Protestant Missionaries in China

Protestant Missionaries in China

  • Robert Morrison and Early Sinology

  • by Jonathan A. Seitz

  • 246 pages, 6.00 x 9.00 , 6 b&w illustrations

  • Hardcover | 9780268208042 | March 2024

  • eBook (EPUB) | 9780268208028 | March 2024

  • eBook (Web PDF) | 9780268208059 | March 2024

  • Liu Institute Series in Chinese Christianities


With a focus on Robert Morrison, Protestant Missionaries in China evaluates the role of nineteenth-century British missionaries in the early development of the cross-cultural relationship between China and the English-speaking world.

As one of the first generation of British Protestant missionaries, Robert Morrison went to China in 1807 with the goal of evangelizing the country. His mission pushed him into deeper engagement with Chinese language and culture, and the exchange flowed both ways as Morrison—a working-class man whose firsthand experiences made him an “accidental expert”—brought depictions of China back to eager British audiences.
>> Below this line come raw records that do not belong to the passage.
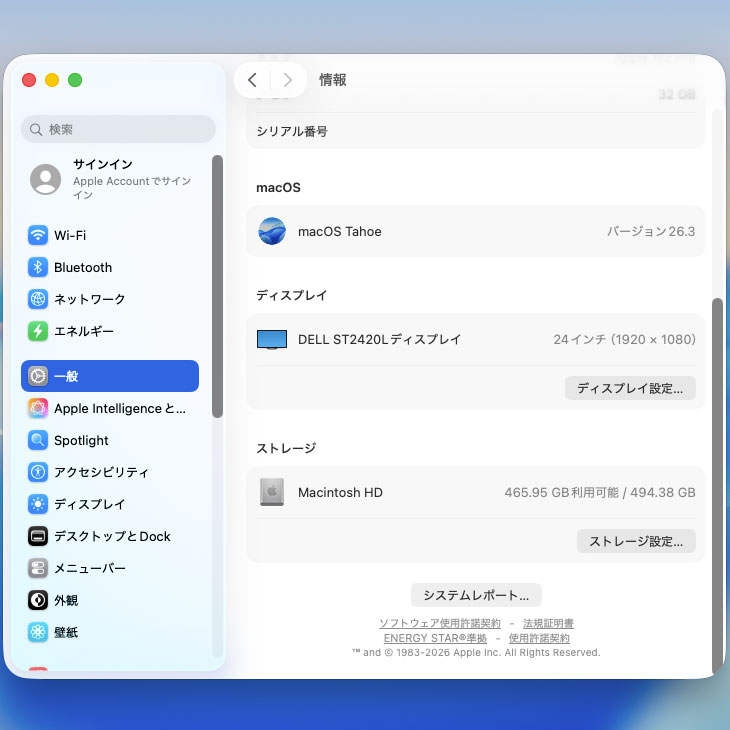Go back with the left chevron
Screen dimensions: 730x730
tap(252, 80)
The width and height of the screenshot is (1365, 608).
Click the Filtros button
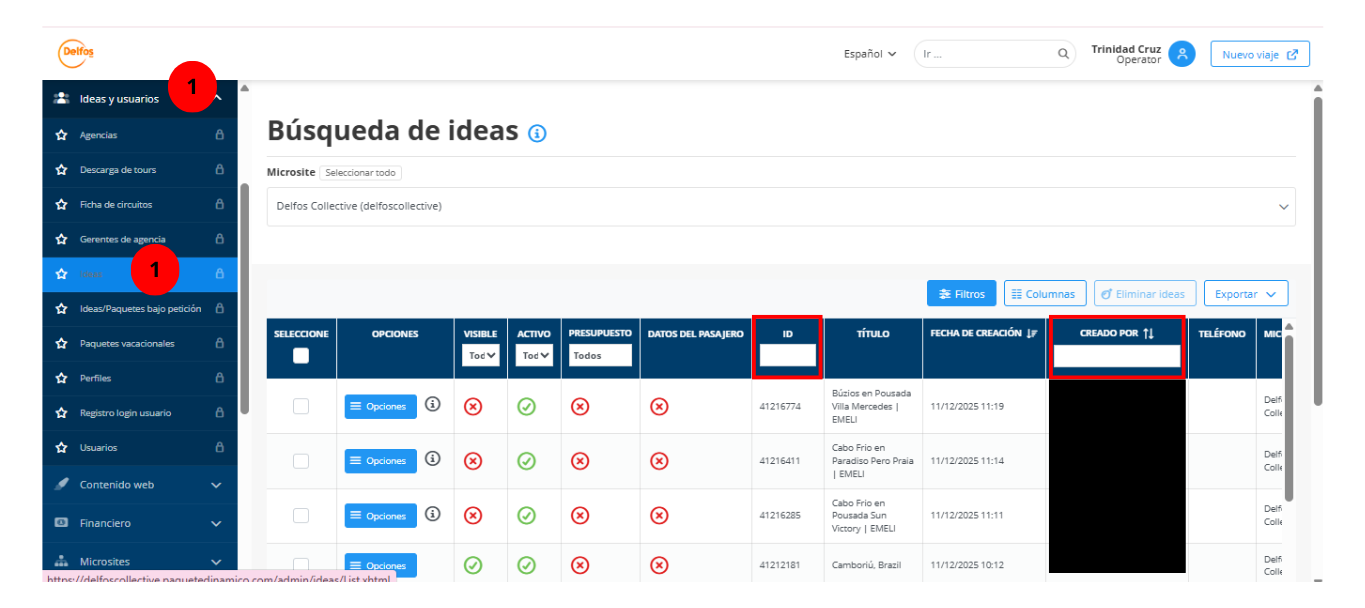click(x=960, y=294)
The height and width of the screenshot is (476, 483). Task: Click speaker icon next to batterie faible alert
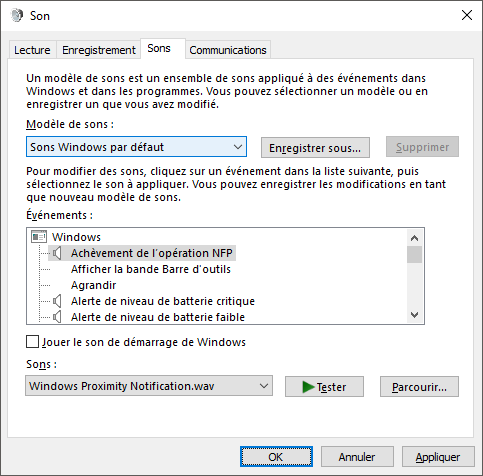click(57, 317)
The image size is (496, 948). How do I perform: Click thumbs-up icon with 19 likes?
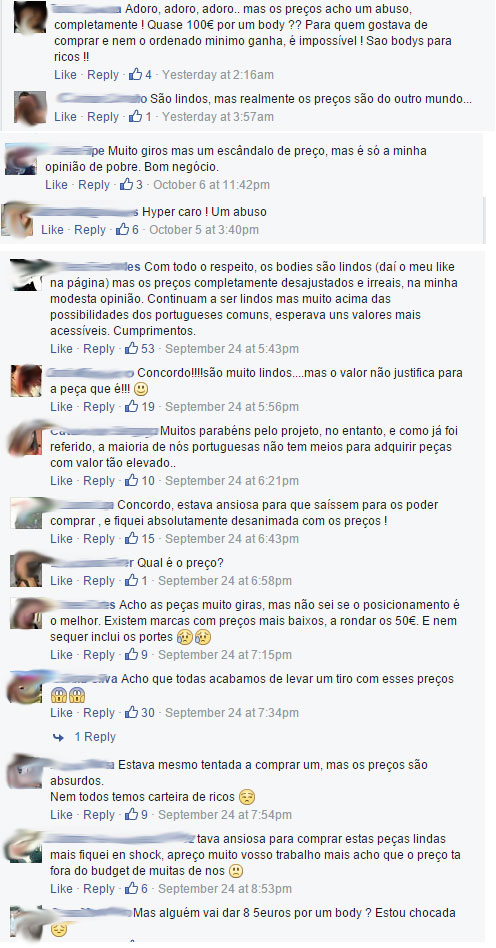click(131, 406)
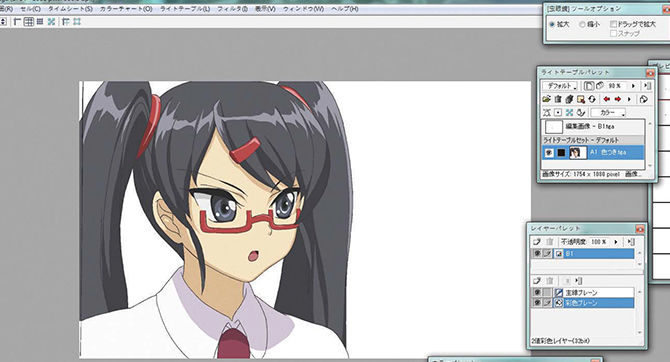Click the blue fit-to-window icon in light table palette
670x362 pixels.
(569, 112)
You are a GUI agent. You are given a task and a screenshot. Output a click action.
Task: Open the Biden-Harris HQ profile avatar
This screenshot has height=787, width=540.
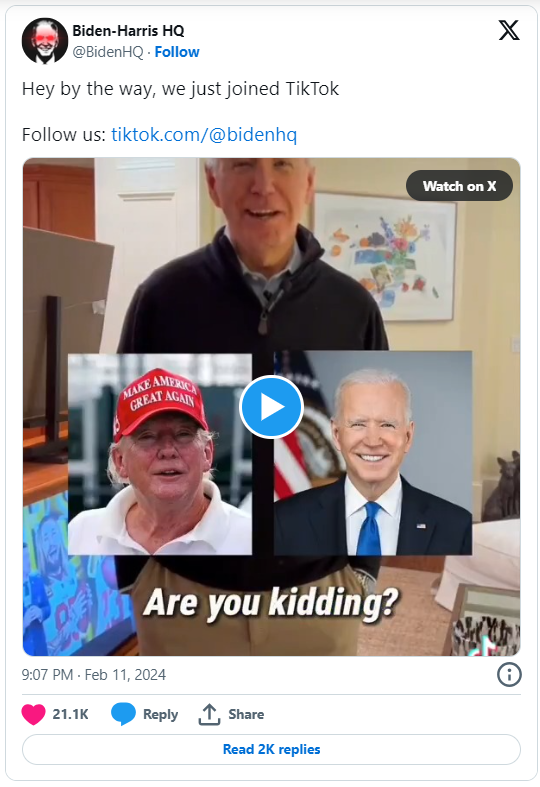(45, 41)
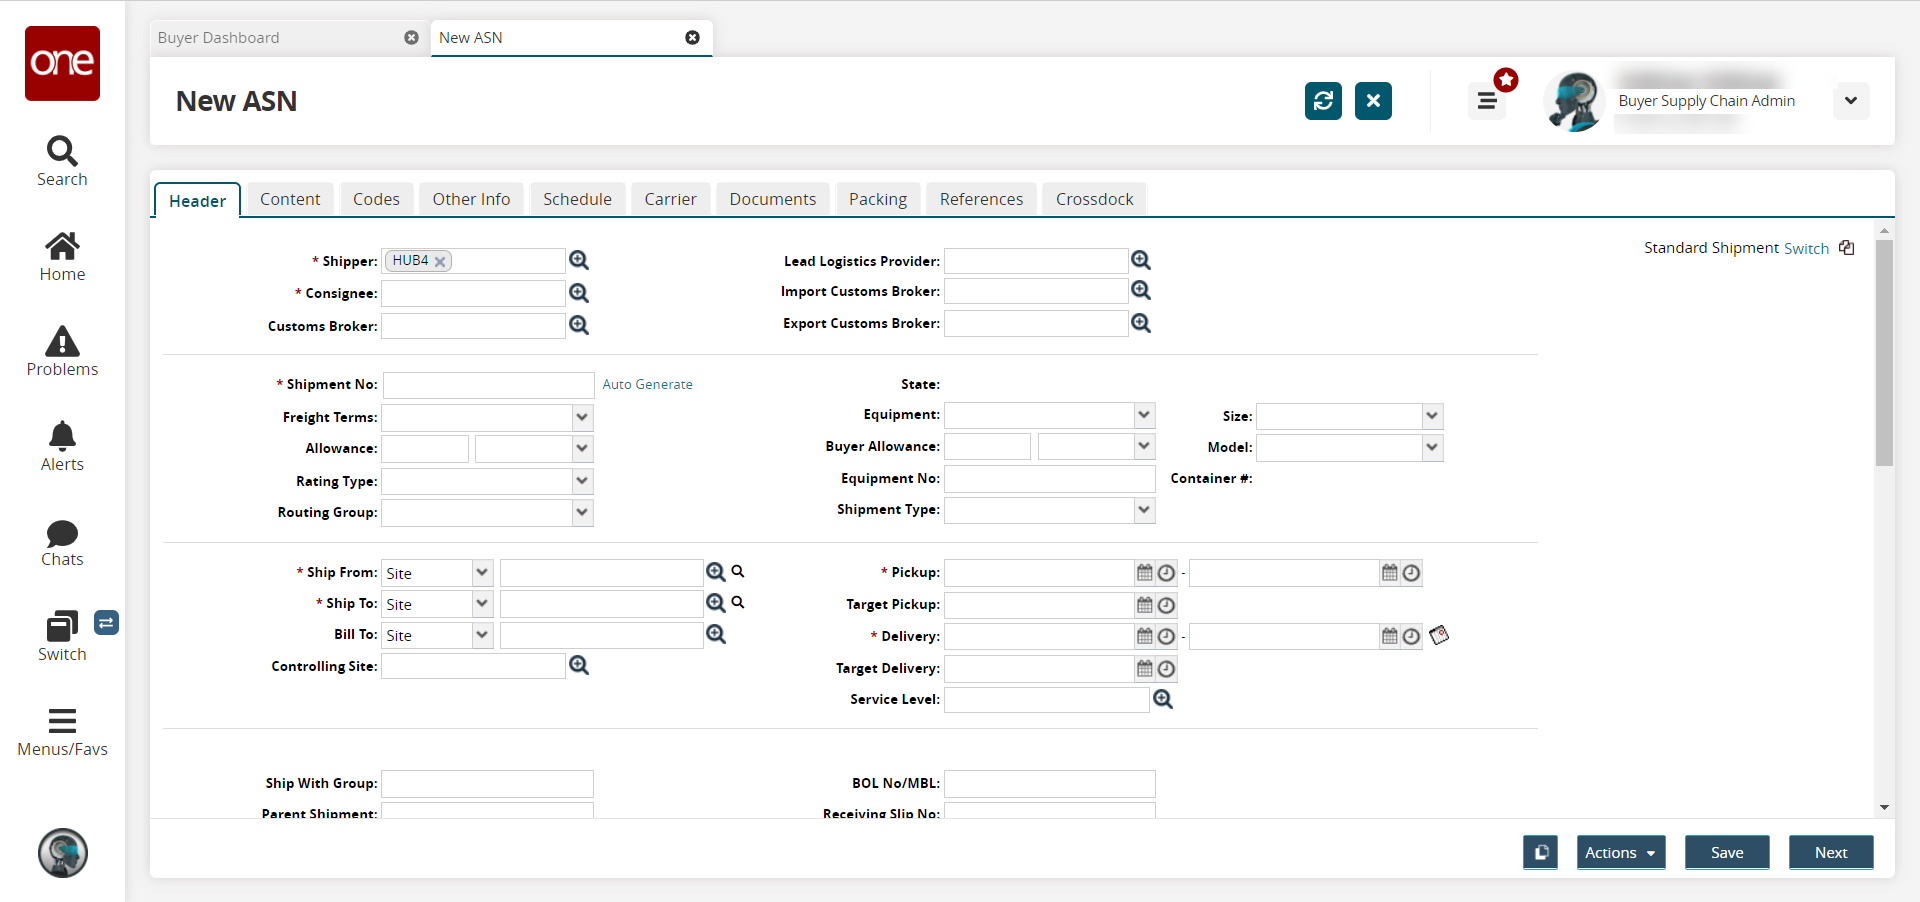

Author Jonathan A. Seitz proposes that, despite the limitations imposed by the orientalism impulse of the era, Morrison and his fellow missionaries were instrumental in creating a new map of cross-cultural engagement that would evolve, ultimately, into modern sinology.

Engaging and well researched, Protestant Missionaries in China explores the impact of Morrison and his contemporaries on early sinology, mission work, and Chinese Christianity during the three decades before the start of the Opium Wars.